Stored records
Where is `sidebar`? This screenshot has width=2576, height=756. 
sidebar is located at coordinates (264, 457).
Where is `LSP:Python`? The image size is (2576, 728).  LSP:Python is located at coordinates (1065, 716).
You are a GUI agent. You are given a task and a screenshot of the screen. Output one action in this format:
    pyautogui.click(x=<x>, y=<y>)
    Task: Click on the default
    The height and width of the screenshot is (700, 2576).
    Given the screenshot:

## STATED EXERCISE
Repeat the items word for word, starting at the line that contains "You are a GUI" and ending with the last line of the items.

## TASK ANSWER
You are a GUI agent. You are given a task and a screenshot of the screen. Output one action in this format:
    pyautogui.click(x=<x>, y=<y>)
    Task: Click on the default
    The height and width of the screenshot is (700, 2576).
    Given the screenshot:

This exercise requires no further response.